No, wait, that wasn’t the melody she knew to this tune. Even at the end of the night, there were still solos to be had.

As the piece finally finished, Octavia let herself become aware of the audience for the first time since the start of the set. She never paid attention to them during a performance, orchestral or otherwise, as they were a distraction, but it was the end of the night and she wasn’t going to be playing anything else before she got some sleep.

The drunk crowd seems to like it, anyway. Not that they were good judges, necessarily, but audience approval was generally preferable to the alternative.

“You don’t have to go home, but you can’t stay here,” rang out the voice of the bartender. Octavia had never actually gotten his name, but he looked like the kind of pony who had been working here since before you were born and would still be working here after you died.

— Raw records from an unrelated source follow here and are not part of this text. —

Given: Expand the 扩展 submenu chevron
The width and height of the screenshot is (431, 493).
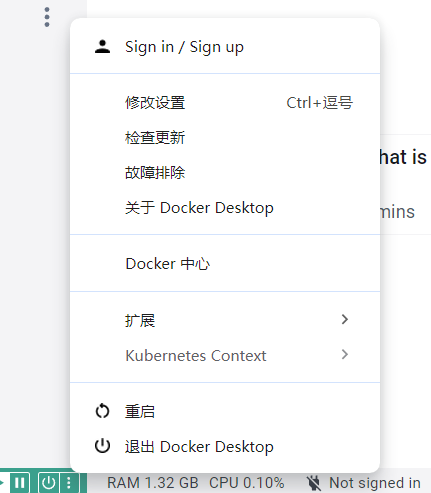Looking at the screenshot, I should 345,319.
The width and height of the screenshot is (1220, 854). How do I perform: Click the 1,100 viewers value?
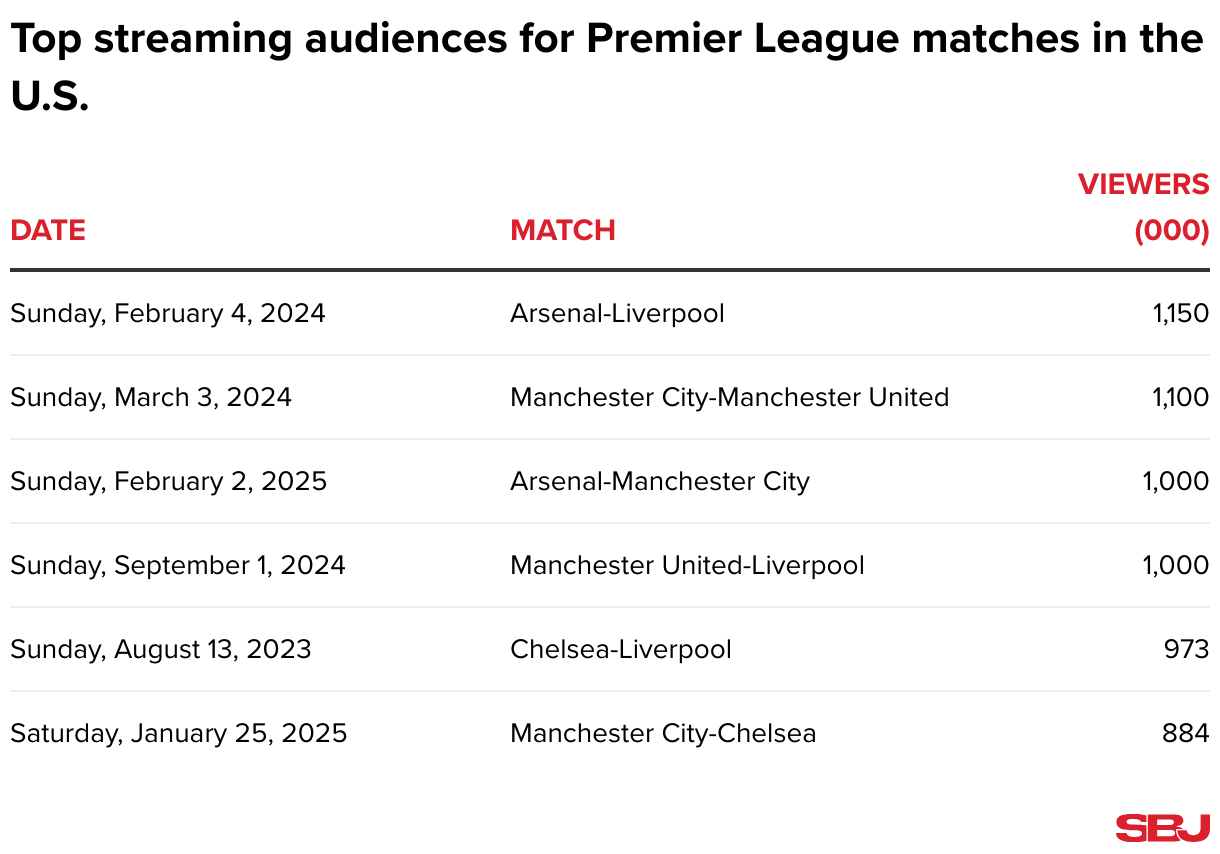pyautogui.click(x=1180, y=397)
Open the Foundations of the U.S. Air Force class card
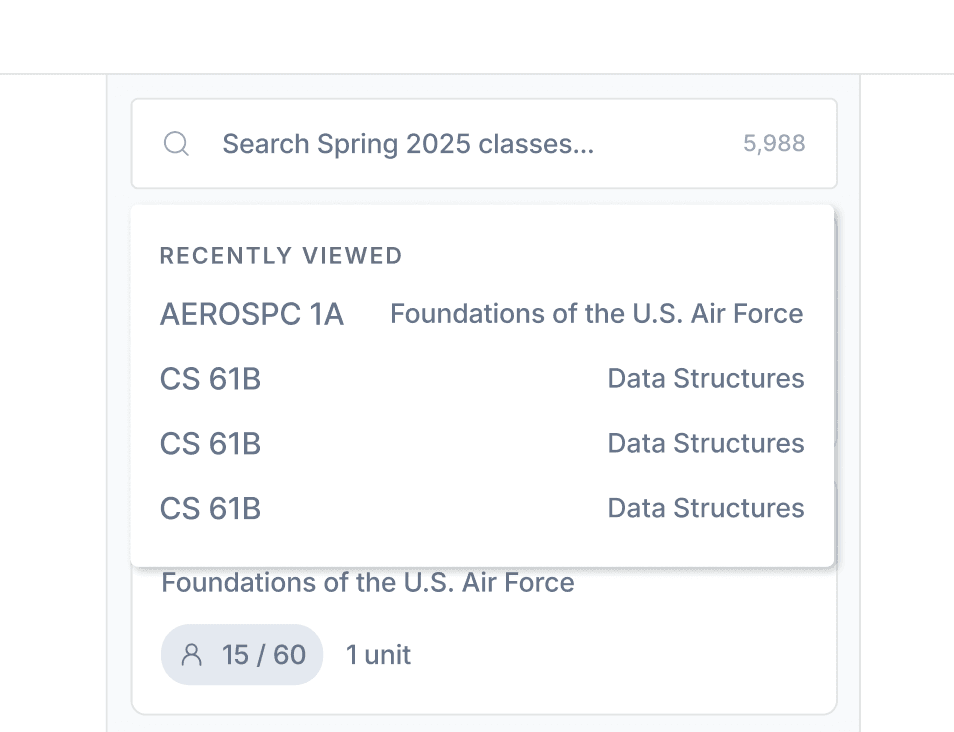Viewport: 954px width, 732px height. click(x=368, y=583)
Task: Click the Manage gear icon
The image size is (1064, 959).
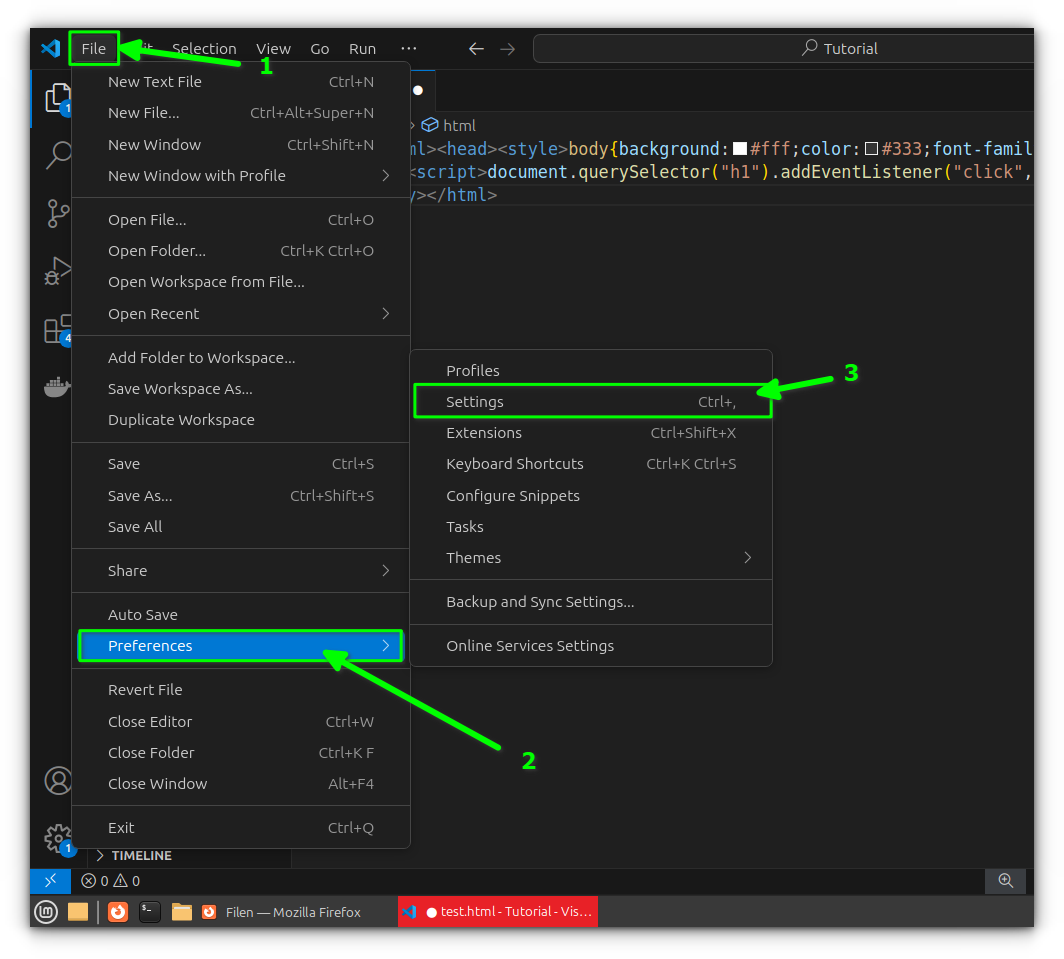Action: (x=58, y=838)
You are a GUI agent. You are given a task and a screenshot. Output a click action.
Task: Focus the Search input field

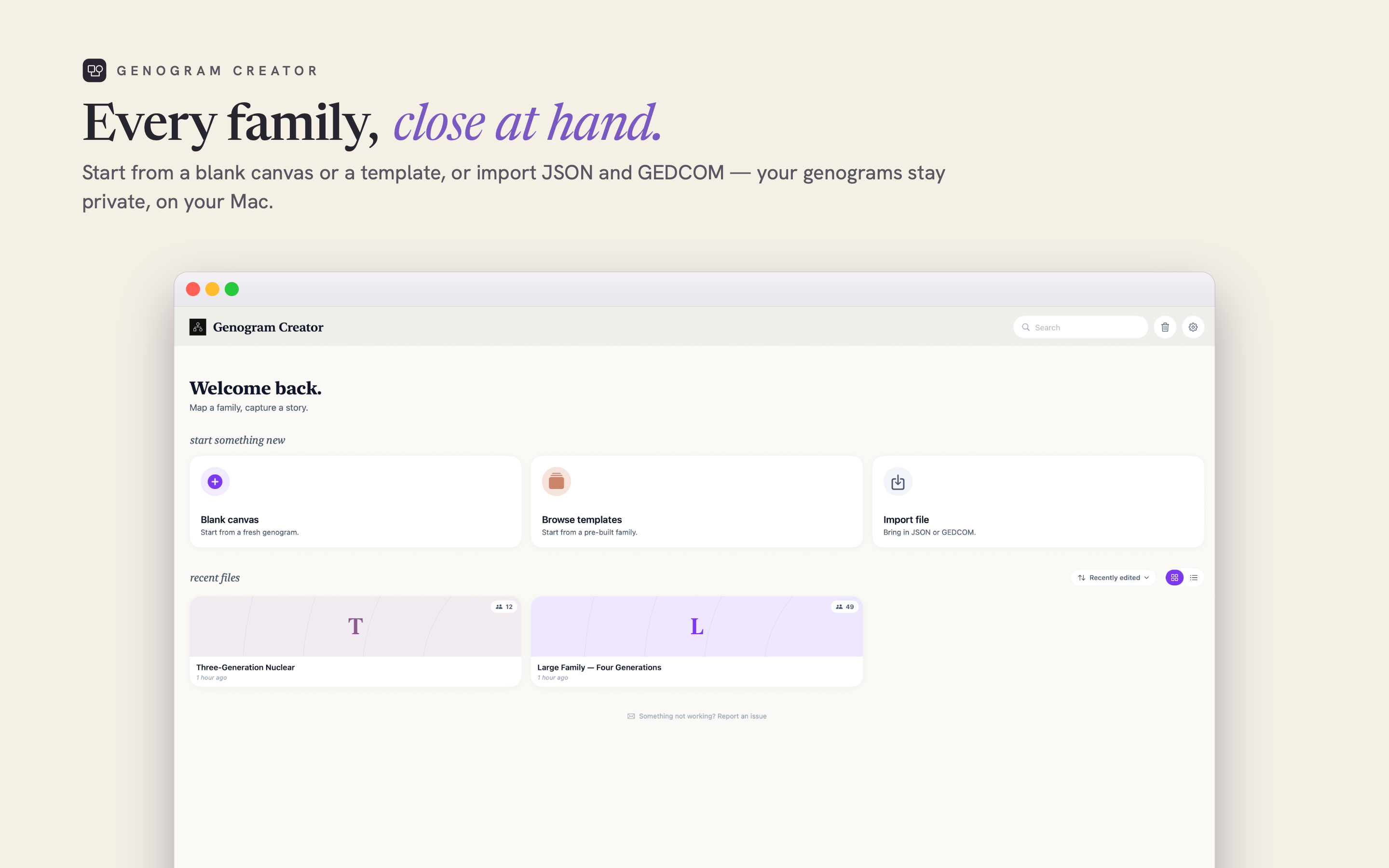pos(1080,327)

The patrons filed towards the door, and the musicians went to go pack up. For most of them, it didn’t take very long. The piano stayed at the club, of course — that wasn’t the sort of thing you just carried somewhere. Trumpet, trombone, and alto sax didn’t require much disassembly, and double bass didn’t require any (though Octavia still had to wrangle the thing into its case without breaking it). The only thing that might take a while was Floor Tom’s drum set, but he refused to let anyone else touch it.

The manager came over with their payment for the night. It had been a good night, even when they split the proceeds six ways. More than she would have made a lot of other places, certainly. Octavia supposed that was the tradeoff of being up two hours later than everywhere else. She took the money, thanked the club manager, and headed out to go home.

Princess Luna really does a wonderful job with the night sky, Octavia thought, looking up as she walked down the Canterlot streets. I wonder if she saves the more experimental ideas for this late at night, when nopony’s awake to see them if they don’t work? I don’t think she hears how good her work looks very often. I know Night Court still doesn’t have a lot of ponies showing up to it, not like Day Court. Maybe I should drop by sometime?

It wasn’t going to be tonight, she knew that, but… yes, she should tell Princess Luna how much she liked seeing the night sky.

Octavia reached her apartment, went inside, set her bass down, and crawled into bed. As she went to sleep, she reflected on her night. Doing something she loved for people that loved it, getting paid for it, seeing the beauty of the stars overhead… she wouldn’t trade this life for anything.